The goal of palliative care is to reduce suffering and enhance quality of life. Quality of life at the end of life is a multifactorial construct encompassing physical symptoms as well as spiritual and psychosocial issues such as preparation and completion at life's end. The human development literature identifies these as key tasks at end of life. Efforts to improve care of dying persons often focus on pain and symptom control, but few, if any, effective interventions exist addressing preparation and completion. We designed the Outlook intervention, based on the human development literature and the robust evidence in health communication and clinical psychology that addresses the value of expressing emotions and stress on health outcomes. Original pilot data, collected from hospice patients, showed differential attrition by arm. Reviewers requested additional pilot data among non-hospice patients demonstrating comparable participation.
1) Conduct a three-arm feasibility study of the modified Outlook study design; 2) enroll 12 patients per arm with life-limiting illness, not yet hospice eligible; 3) use a total study participation fixed time frame of 8 weeks, for enrollment and baseline measure to the last post measure for all three study arms, 4) demonstrate equal retention among study arms, 5) generate appropriate effect sizes for sample size evaluation for a full intervention test.
A pilot randomized control trial to evaluate the intervention. 36 veterans with life limiting illness including cancer, CHF, or COPD will be randomly assigned into one of three intervention groups and complete a brief battery of pre-test measures. Subjects in the first group ("treatment") met with a facilitator three times for a period of forty-five minutes each. In the first session, subjects were asked to discuss issues related to life review. A week later, participants spoke in more depth about issues such as regret, forgiveness and things left undone. In the final session, a week hence, subjects focused on heritage and legacy. The subjects in the second group ("attention control") met with a facilitator three times for a period of forty-five minutes each and listened to a non-guided relaxation CD. The third group of participants ("true control") was exposed to no intervention or attention control. One week and two weeks later, participants in all groups received post-test measures administered by a blinded interviewer.
Outcomes were measured using the QUAL-E measure of quality of life at the end of life, the Rosow-Breslau ADL Scale, the Profile of Mood States, anxiety sub-scale, the CESD short version.

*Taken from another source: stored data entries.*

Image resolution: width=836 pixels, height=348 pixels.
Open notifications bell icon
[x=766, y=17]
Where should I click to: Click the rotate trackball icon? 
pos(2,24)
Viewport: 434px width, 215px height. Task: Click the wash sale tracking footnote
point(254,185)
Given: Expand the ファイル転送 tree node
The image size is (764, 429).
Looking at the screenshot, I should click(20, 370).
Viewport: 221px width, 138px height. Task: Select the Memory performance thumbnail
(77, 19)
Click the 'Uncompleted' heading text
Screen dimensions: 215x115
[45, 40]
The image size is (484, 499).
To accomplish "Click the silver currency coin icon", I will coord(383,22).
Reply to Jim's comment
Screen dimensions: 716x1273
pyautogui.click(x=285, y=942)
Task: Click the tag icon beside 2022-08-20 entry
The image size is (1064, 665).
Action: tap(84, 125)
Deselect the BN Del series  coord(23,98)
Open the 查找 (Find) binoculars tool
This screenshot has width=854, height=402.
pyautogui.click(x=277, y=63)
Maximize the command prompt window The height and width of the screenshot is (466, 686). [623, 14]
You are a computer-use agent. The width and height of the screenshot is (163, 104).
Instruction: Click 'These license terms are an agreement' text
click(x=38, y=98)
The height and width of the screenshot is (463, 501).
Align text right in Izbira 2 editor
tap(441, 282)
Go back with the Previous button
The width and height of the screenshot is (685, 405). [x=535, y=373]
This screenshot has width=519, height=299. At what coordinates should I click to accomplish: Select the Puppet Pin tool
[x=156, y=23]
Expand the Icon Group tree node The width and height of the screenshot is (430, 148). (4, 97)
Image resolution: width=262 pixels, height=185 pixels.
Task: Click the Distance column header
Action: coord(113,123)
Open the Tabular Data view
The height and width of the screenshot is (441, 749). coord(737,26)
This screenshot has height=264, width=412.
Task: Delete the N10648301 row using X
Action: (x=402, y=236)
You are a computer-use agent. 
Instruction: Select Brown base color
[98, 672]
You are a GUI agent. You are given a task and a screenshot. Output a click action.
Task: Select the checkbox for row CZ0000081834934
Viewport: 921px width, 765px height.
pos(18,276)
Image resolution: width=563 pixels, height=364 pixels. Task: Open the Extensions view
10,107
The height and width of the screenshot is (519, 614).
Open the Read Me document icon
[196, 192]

36 patients enrolled in the study (12 per arm) and 34 patients completed all data points. The majority were male (97%); 39% were African American, and 47% Caucasian; 50% had a high school education or less, 31% some college and 19% with graduate degrees; 56% were married or living with a partner. Average age was 67. 28% of the sample had congestive heart failure (CHF), 39% chronic obstructive pulmonary disease (COPD), 25% cancer, and 8% other (HIV or end stage renal disease). Relative to attention control and true control, intervention participants showed improved trends in anxiety, depression, completion and preparation. Model estimated effect sizes were generated. Sample sizes from the proposed IIR are sufficient and confirmed with these pilot data.
All study objectives were met. The pilot demonstrated feasibility in recruitment, enrollment, and completion. The study was acceptable to patients with a broad range of demographic characteristics. Additionally, improvement trends in key outcomes suggest a full trial is warranted.
This pilot study examined the feasibility of an end-of-life preparation and completion intervention conducted among non-hospice eligible patients with life-limiting illness. Trends in anxiety, depression, functional status, and quality of life were examined. The intervention (Outlook) offers a brief and transportable, non-physician treatment method for improving the experience of veterans at the end of life.